Step 3: Testing the Sketch and Design Notes

In this step I'll talk about some of the trials and tribulations that I encountered on the way, and how I worked through them, in the hope that it will be useful.  Fell free to skip to the next step if Science Content isn't your thing :-)

The first step was deciding whether to use capacitive sensing or resistive sensing.  Resistive sensing is connecting the sensor through a resistor to one of the analog pins and doing analogRead and comparing against a threshold.  This is simplest to implement, but takes lots of calibration.

The theory of capacitive sensing is that when reverse biased (- to the + lead and vice versa), an LED will not allow current to flow, but electrons will collect on one side and leave the other side, effectively charging a capacitor.  Light falling on the LED at the frequency it normally emits will actually cause a smal current to flow, which discharges this capacitor.  

So if we charge the LED 'capacitor' and count how long it takes to discharge through a resistor, we get a rough idea of how much light is falling on the LED. This actually worked out to be more reliable across different devices, and even works for phototransistors!  Since we're not doing a precise lumen measurement, and the laser pointer should appear a lot brighter than ambient, we just look for a thresholded discharge time.

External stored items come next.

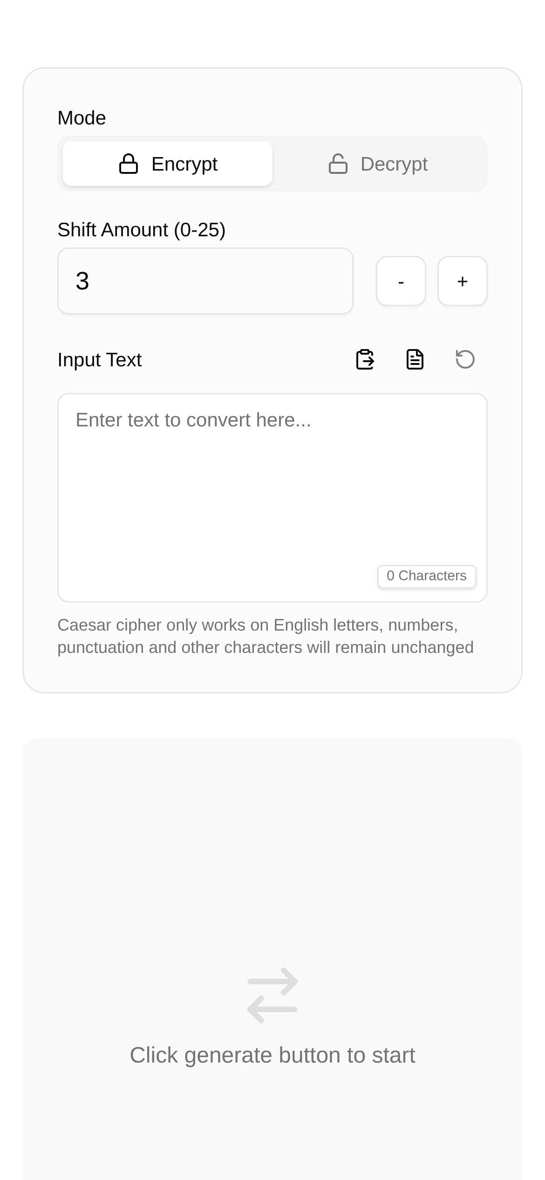Increase shift amount with plus button
The height and width of the screenshot is (1180, 545).
tap(463, 281)
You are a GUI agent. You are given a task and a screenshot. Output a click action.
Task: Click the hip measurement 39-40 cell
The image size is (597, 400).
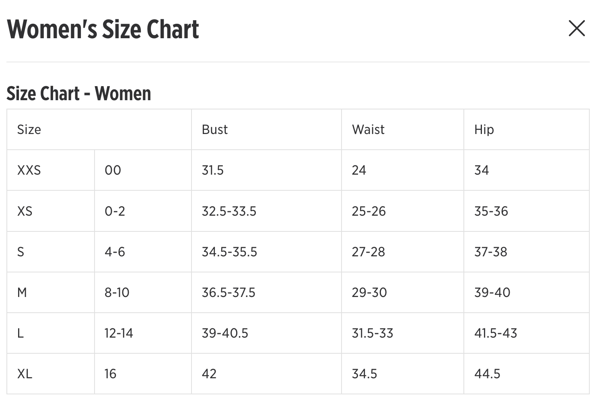pyautogui.click(x=492, y=293)
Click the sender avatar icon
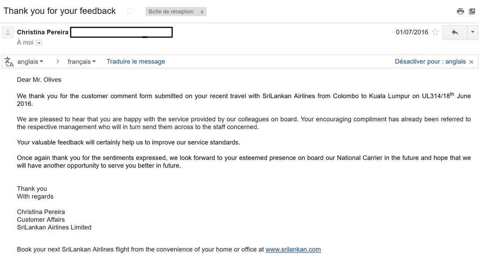This screenshot has height=259, width=484. click(x=8, y=32)
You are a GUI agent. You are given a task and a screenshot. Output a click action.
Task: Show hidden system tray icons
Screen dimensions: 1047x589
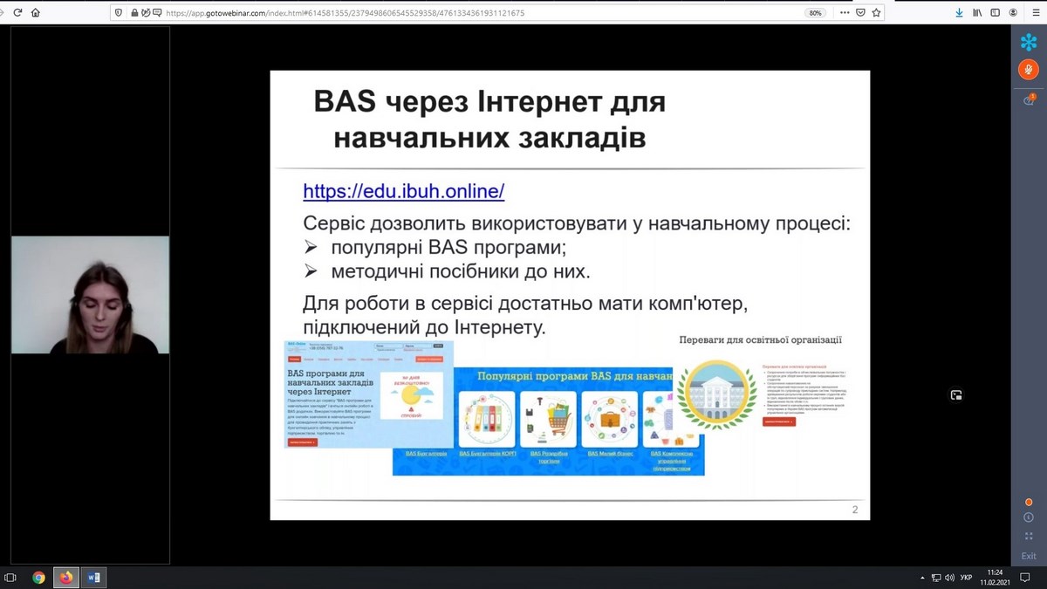click(922, 578)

The other important part of this adventure is debugging.  For those familiar with programming non-embedded systems, a popular method is to add print statements at critical points in the code.  This also applies to embedded systems, but when every microsecond counts, the amount of time to Serial.write("x is "); Serial.writeln(x); is actually quite significant, and you may miss a lot of events in the process.  So remember to always put your print statements outside of critical loops, or any time you expect an event.  Sometimes blinking an LED is enough to let you know you got to a certain point in the code.